Saved entries

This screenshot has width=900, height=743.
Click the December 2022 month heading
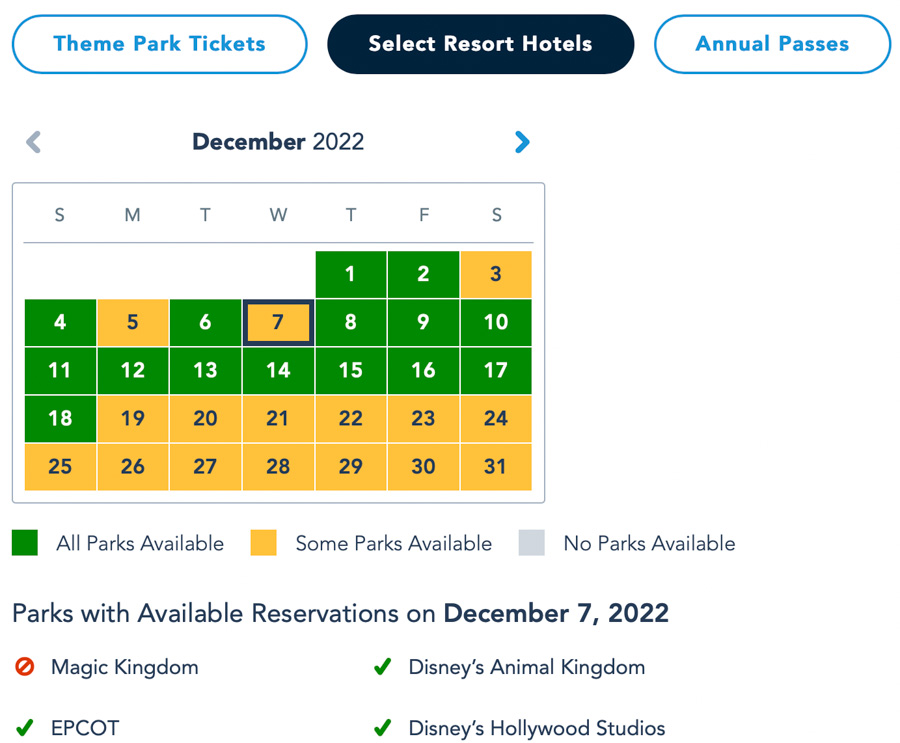[x=278, y=142]
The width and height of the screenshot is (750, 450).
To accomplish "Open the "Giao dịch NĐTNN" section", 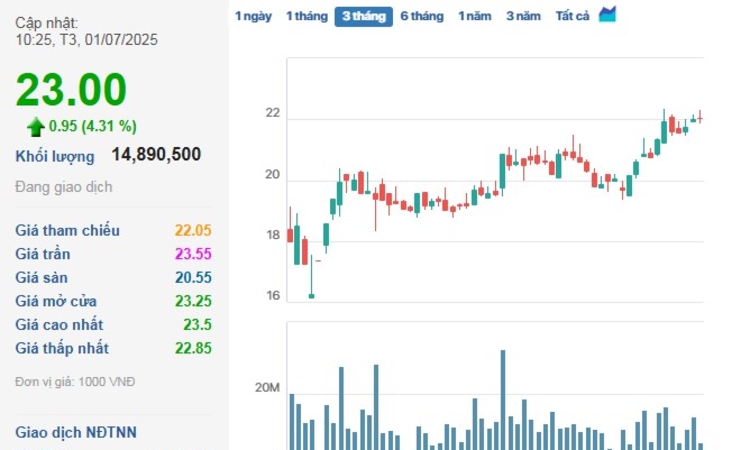I will coord(76,432).
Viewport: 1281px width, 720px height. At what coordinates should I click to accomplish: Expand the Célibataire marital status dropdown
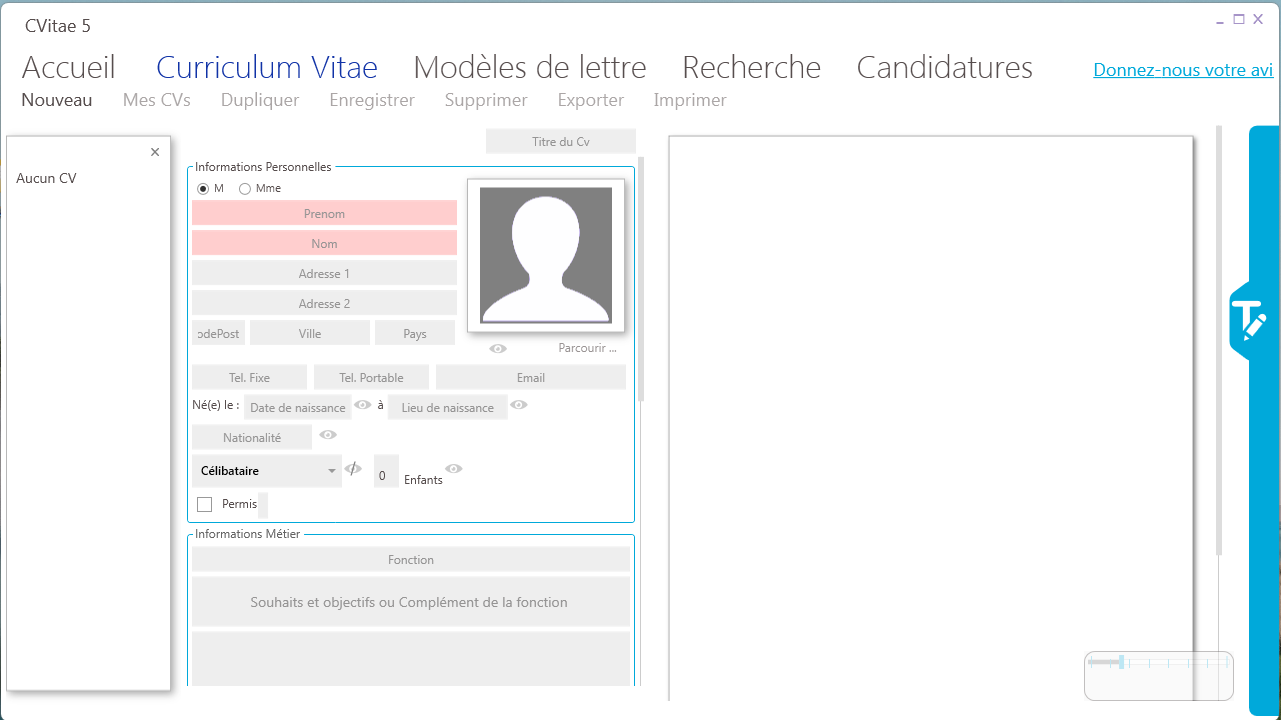(332, 471)
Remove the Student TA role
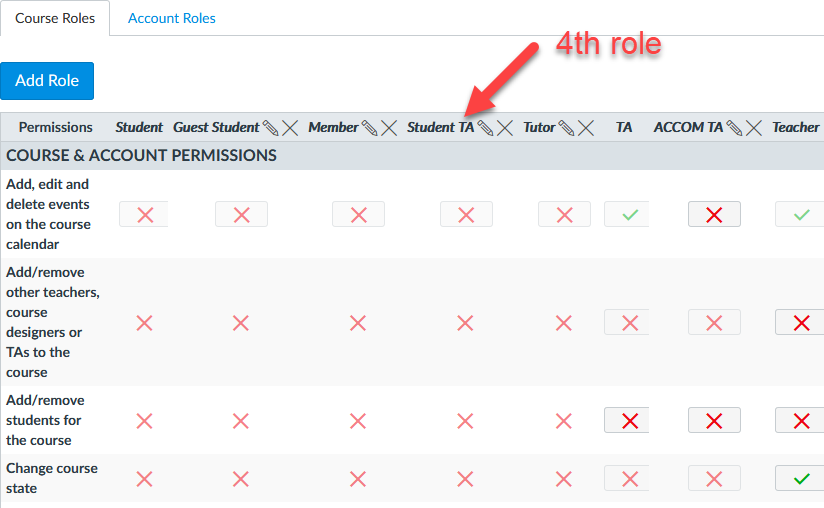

[Task brief]: From the data above, copy every line where "screenshot" appears.

[Exercise result]:
This screenshot has width=900, height=743.
The width and height of the screenshot is (750, 450).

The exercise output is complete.